Второе доказательство будет заключаться в следующем. Предположим, что явился такой диковинный публицист, который с яростью сочетал бы самостоятельность и, находясь в твердой памяти, принял бы на себя пропаганду хлыстовщины — разве есть надобность прибегать к четвертаку, чтоб поворотить такого молодца к похвальномыслию? Нет, это дело можно устроить с гораздо меньшими издержками и притом самым бесхитростным образом*. Прошу вспомнить читателя, что не бессудная же у нас земля*, чтоб не было в ней ограждения от наплыва хлыстовщины. Напротив того, эти ограждения встречаются даже в излишестве и притом на каждом шагу, и всякому мирному обывателю твердят они о том, что он может спать спокойно. Чтобы сделать мою мысль понятною для читателя, прибегну к примеру, который хотя и не совсем будет верен, но который легко может быть пояснен различными применительными соображениями. Положим, например, что я редактор журнала и принес ко мне хлыст-публицист такую статью, в которой воспевает привольное житье обывателей Гоморры. Неужели же я стану убеждать моего публициста возвратиться к здравому образу мыслей, а тем более обещать ему за это какое-нибудь вознаграждение! Помилуйте! да этак меня нарочно завалят содомскими статьями, чтоб выжать из меня побольше четвертаков. Нет, я поступлю совершенно иначе; во-первых, я вычеркну из статьи все места, в которых упоминается имя Гоморры, и заменю это последнее именем какого-нибудь уездного города; во-вторых, вместо похвал, я везде напишу порицания; в-третьих, наконец, я сокращу статью наполовину, и для того чтоб выгнать из нее содомский дух окончательно, вместо эпиграфа, поставлю в начале известное двустишие из «Аскольдовой могилы»:
Вот как жили при Аскольде*Наши деды и отцы!

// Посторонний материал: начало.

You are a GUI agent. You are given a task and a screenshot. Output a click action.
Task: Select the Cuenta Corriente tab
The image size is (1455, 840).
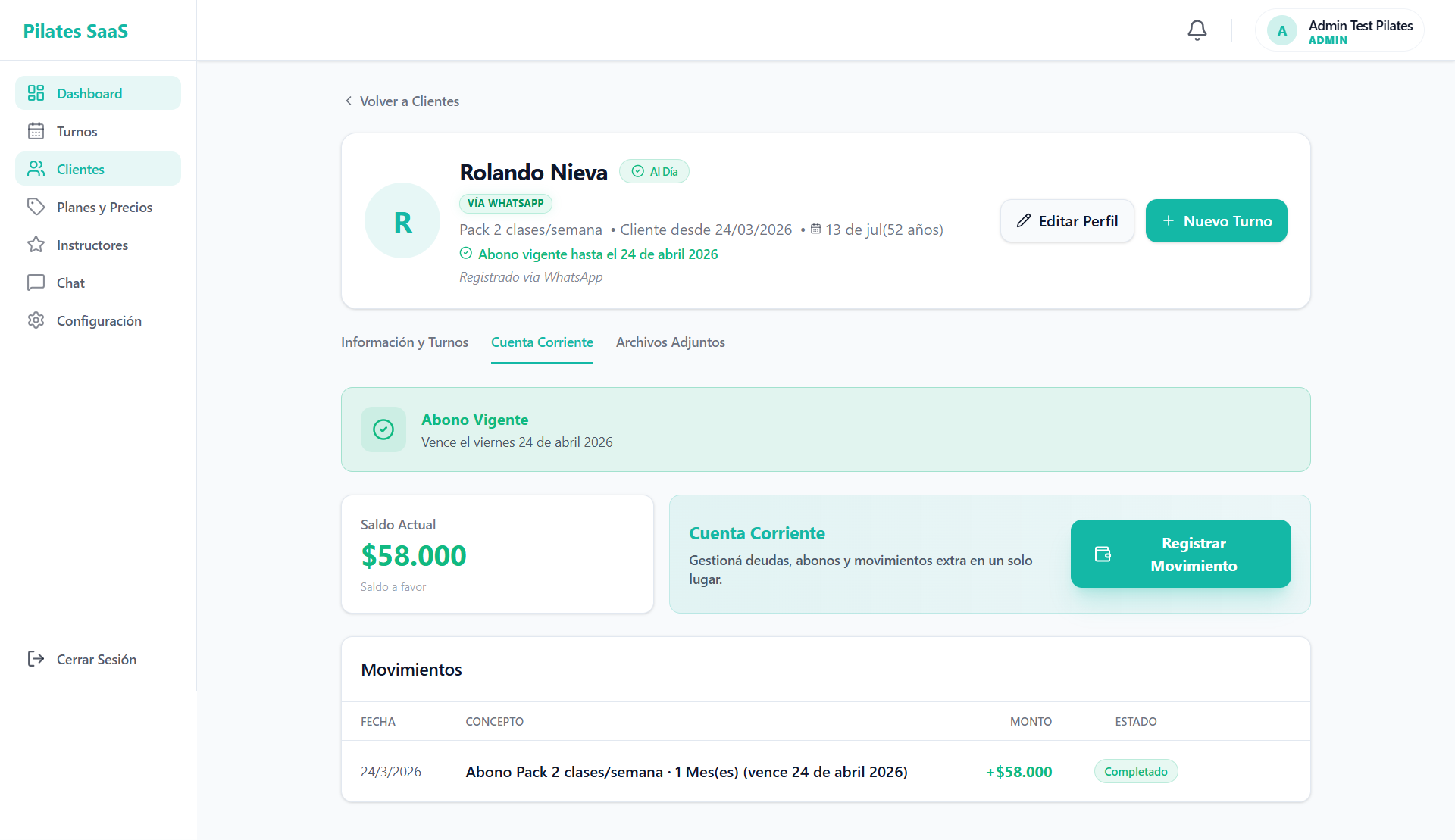point(542,342)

Статья будет чистенькая и похвальненькая. Хлыст-публицист, конечно, будет ругать меня на чем свет стоит (не в глаза, однако ж, не в глаза!), будет называть меня гасителем и Омаром (а мне, быть может, это-то и льстит? быть может, это в переводе на мой язык означает неуклонное исполнение возложенных на меня обязанностей!)*, но в то же время, наверное, согласится на все изменения, ибо он живет трудами рук своих. Он даже и опять принесет мне статью в том же роде, и опять заранее согласится на всевозможные изменения; ибо это уж так в книге судеб написано, что он должен на все соглашаться, а я должен ничего не уступать. И таким образом неуклонно действуя, я непременно приведу его к той точке, на которой ему быть надлежит…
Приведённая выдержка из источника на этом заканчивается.